On 25 March 1977, the “Appeal to the Polish society” was signed in Warsaw. It is considered to be the founding document of the Movement for the Defence of Human and Citizen’s Rights (ROPCiO) – an opposition organisation which, alongside the Committee for the Defence of Workers (KOR), was active in communist Poland before the emergence of ‘Solidarity’.
The communist authorities in Poland after the June 1976 events unleashed a wave of brutal repression against the participants. This was met with an aid campaign for the oppositionists, unexpected for the communists. It consisted of legal action, financial and medical support. This assistance had a grassroots character, which took an organised form after the formation of the Workers’ Defence Committee (KOR) in September 1976.
The spring of 1977 saw the creation of opposition structures to the communist authorities in Poland other than the KOR, namely the Movement for the Defence of Human and Civil Rights. Its members included representatives of pro-independence milieus originating from the period of the Second Polish Republic, soldiers of the Home Army, political prisoners and activists of the underground organisation “Ruch”, which had been broken up in 1970. Among the demands contained in the “Appeal”, its signatories, in addition to issues concerning the defence of human and civil rights, raised the problem of Poland’s full restoration of independence, including the abolition of dependence on the Soviet Union.
After being signed, the Appeal was handed over to the Speaker of the Parliament of communist Poland, as well as to Cardinal Stefan Wyszyński, Primate of Poland, and information about it also reached foreign journalists. Interestingly, ROPCiO had no internal structures or authorities.
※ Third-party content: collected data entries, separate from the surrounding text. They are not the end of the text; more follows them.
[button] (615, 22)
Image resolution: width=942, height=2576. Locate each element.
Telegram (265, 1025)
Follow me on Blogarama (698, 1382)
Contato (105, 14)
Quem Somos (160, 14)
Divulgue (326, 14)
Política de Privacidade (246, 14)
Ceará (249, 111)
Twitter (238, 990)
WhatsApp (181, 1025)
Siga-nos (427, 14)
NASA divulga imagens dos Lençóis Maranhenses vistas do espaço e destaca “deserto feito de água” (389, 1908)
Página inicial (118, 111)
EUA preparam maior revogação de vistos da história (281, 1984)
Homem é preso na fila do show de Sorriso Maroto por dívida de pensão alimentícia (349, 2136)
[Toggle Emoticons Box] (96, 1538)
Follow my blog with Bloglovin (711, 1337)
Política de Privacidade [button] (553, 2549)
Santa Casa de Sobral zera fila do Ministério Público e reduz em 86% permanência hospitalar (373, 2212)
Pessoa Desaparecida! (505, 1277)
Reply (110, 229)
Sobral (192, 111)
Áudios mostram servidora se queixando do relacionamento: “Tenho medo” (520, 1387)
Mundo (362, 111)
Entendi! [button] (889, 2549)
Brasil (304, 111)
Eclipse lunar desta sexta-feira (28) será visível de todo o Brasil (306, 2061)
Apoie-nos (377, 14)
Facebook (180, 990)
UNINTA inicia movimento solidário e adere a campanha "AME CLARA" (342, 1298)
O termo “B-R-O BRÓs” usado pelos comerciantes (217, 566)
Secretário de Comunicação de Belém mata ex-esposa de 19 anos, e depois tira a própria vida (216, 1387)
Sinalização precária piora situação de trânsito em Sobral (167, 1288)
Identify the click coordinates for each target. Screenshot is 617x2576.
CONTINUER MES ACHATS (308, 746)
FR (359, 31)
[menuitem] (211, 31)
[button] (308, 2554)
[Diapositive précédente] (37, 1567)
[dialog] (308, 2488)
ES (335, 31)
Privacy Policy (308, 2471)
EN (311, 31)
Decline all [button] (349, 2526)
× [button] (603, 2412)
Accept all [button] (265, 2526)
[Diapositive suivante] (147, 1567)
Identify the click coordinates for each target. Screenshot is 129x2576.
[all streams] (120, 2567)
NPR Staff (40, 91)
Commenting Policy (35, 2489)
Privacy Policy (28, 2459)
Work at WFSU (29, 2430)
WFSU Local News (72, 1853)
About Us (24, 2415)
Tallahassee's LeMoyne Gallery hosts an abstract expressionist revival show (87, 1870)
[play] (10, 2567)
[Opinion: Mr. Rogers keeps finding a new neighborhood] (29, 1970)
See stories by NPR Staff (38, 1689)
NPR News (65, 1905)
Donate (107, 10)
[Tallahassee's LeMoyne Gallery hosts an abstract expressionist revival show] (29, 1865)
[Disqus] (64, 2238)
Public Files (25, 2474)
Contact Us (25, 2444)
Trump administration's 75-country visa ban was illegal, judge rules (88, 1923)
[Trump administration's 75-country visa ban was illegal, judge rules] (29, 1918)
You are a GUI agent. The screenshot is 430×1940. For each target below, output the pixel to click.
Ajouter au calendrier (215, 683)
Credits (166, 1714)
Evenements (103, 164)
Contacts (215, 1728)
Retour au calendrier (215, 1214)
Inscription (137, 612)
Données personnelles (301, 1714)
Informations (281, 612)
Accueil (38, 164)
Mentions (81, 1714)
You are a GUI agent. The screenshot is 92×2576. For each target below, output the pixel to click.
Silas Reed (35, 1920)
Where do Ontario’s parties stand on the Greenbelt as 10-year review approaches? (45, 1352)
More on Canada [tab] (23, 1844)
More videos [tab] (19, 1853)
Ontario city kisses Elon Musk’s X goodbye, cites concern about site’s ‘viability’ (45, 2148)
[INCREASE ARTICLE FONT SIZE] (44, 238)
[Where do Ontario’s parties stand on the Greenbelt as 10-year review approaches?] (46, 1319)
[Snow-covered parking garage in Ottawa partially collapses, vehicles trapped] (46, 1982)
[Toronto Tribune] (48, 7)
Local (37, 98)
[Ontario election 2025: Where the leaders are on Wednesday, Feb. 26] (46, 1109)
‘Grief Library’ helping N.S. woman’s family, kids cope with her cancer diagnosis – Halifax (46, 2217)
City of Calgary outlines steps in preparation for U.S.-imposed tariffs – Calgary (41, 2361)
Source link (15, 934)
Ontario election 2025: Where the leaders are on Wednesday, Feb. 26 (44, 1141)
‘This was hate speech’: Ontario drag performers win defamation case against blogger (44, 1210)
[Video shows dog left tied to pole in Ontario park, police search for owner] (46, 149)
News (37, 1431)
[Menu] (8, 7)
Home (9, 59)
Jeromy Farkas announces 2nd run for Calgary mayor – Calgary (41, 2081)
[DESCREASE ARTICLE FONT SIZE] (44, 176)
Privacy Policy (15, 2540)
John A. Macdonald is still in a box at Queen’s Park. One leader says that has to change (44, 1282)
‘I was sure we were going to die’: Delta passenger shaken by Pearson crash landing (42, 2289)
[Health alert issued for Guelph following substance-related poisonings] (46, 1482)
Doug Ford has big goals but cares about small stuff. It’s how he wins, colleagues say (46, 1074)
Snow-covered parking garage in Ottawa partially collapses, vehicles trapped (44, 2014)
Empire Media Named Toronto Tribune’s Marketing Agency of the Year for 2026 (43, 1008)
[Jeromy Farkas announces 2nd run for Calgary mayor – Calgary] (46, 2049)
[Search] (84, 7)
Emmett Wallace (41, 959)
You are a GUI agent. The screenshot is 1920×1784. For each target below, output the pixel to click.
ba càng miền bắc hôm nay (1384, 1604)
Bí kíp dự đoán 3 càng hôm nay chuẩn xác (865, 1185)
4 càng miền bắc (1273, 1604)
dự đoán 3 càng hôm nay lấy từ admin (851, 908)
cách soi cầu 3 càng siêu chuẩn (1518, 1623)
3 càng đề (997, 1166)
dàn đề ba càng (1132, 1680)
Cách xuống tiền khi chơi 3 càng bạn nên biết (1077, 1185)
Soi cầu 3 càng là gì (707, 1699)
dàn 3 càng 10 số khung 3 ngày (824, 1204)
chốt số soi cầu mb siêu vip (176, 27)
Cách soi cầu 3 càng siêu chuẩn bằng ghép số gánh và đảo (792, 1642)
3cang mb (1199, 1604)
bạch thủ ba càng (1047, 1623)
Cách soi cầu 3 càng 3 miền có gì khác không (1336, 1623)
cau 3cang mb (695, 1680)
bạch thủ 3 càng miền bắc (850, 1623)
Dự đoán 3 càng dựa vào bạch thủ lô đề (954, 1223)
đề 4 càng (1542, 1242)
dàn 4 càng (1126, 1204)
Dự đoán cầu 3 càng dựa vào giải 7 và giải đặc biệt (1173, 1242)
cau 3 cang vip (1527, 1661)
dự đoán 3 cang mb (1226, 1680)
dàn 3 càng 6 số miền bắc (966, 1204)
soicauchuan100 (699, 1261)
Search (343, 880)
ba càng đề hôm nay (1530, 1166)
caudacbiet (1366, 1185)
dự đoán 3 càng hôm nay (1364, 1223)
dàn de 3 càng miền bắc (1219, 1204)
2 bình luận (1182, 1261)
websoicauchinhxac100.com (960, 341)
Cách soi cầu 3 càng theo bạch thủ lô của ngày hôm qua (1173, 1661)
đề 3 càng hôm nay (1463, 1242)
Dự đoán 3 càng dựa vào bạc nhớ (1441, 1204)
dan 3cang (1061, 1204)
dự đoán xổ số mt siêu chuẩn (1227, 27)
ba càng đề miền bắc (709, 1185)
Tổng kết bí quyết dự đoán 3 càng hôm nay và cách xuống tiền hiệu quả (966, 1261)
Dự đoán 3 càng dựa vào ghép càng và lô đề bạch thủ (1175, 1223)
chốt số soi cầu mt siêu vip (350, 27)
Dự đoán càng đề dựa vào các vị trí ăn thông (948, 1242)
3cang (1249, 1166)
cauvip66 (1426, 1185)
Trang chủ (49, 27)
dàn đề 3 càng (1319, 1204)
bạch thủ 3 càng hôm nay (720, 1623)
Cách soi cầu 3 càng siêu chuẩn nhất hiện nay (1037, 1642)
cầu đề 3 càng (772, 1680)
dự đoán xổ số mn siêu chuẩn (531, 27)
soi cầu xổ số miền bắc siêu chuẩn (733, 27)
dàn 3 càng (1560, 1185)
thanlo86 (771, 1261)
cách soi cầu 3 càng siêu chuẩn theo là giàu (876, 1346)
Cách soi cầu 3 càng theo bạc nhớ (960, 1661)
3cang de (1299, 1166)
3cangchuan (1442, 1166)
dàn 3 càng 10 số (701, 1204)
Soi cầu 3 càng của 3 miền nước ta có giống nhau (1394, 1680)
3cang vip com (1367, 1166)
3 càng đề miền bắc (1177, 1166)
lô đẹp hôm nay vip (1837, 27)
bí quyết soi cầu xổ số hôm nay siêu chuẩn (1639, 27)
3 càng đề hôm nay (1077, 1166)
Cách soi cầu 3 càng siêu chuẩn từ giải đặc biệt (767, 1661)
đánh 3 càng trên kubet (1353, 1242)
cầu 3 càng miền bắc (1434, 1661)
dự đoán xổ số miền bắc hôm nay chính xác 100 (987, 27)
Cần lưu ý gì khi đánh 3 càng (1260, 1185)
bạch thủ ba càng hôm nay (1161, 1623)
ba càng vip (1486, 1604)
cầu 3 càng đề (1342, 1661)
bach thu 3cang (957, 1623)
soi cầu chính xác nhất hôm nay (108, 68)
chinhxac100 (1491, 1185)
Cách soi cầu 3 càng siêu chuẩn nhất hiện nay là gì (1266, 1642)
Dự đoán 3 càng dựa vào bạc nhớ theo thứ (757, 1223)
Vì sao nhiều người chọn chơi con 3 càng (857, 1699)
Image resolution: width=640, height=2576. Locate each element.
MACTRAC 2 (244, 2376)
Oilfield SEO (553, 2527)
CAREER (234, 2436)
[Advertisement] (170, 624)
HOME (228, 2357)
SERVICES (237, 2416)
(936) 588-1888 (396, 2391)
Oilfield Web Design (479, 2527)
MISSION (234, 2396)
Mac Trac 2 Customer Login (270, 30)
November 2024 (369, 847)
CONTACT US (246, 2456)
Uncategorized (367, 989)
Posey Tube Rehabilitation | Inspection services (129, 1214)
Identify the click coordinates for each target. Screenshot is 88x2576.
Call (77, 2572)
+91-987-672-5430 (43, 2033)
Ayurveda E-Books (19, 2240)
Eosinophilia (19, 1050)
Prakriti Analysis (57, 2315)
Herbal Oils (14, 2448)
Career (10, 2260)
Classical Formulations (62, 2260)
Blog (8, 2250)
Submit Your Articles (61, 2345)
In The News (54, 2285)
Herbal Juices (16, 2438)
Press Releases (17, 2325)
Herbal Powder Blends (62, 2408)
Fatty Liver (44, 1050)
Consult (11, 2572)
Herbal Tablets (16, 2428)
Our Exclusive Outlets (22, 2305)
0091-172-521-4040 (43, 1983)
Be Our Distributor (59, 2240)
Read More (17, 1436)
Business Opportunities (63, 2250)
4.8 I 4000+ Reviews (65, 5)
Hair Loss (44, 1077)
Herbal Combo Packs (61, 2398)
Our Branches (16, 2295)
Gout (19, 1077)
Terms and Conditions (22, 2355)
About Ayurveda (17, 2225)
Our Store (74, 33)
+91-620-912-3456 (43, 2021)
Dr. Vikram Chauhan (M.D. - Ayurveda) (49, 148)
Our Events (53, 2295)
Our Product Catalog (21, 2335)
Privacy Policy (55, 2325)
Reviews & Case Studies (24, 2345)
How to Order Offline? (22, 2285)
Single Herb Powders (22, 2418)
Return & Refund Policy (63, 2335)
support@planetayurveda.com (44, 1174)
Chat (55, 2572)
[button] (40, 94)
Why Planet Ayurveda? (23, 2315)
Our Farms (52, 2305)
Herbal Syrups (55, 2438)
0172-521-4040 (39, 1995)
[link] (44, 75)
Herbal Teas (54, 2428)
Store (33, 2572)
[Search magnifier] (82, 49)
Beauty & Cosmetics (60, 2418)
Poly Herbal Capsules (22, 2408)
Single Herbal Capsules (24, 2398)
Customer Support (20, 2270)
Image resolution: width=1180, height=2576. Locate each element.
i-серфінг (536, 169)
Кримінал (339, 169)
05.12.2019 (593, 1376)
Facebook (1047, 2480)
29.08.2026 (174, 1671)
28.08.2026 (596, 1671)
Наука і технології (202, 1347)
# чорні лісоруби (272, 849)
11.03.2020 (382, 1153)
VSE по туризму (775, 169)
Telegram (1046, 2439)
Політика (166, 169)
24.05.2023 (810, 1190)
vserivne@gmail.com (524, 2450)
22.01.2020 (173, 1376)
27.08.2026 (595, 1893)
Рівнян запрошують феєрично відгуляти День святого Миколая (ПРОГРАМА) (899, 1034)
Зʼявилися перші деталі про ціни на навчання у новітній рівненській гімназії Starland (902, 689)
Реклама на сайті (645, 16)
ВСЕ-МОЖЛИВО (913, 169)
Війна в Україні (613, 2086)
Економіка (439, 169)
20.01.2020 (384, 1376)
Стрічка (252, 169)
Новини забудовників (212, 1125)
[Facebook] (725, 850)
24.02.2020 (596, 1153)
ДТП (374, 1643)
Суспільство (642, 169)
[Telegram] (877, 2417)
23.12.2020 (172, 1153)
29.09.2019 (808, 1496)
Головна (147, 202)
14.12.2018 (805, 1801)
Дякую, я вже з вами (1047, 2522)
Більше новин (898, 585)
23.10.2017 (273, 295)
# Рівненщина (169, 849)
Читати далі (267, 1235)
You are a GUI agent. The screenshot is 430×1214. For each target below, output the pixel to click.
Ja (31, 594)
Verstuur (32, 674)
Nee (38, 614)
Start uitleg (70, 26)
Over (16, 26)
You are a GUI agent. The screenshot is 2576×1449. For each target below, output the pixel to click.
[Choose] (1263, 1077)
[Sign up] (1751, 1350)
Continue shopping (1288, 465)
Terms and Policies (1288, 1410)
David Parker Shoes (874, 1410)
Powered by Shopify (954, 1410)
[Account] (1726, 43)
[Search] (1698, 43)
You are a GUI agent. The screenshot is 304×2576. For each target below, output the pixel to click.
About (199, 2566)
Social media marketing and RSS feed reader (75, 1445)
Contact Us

A certain representative function was performed by two spokesmen: Andrzej Czuma and Leszek Moczulski.
Consultation points of the organisation were soon set up across the country (in Warsaw, Łódź, Katowice Lublin and Gdańsk, among others). Participants of ROPCiO published non-debit periodicals (“Opinia”, “Gospodarz” and others), organised manifestations, e.g. on the occasion of the 60th anniversary of regaining independence by Poland in 1978. They also influenced the formation of Free Trade Unions independent of the communists (in Silesia and Gdansk). Due to their activities, participants of ROPCiO were repressed by communist authorities (arrests, redundancies, etc.).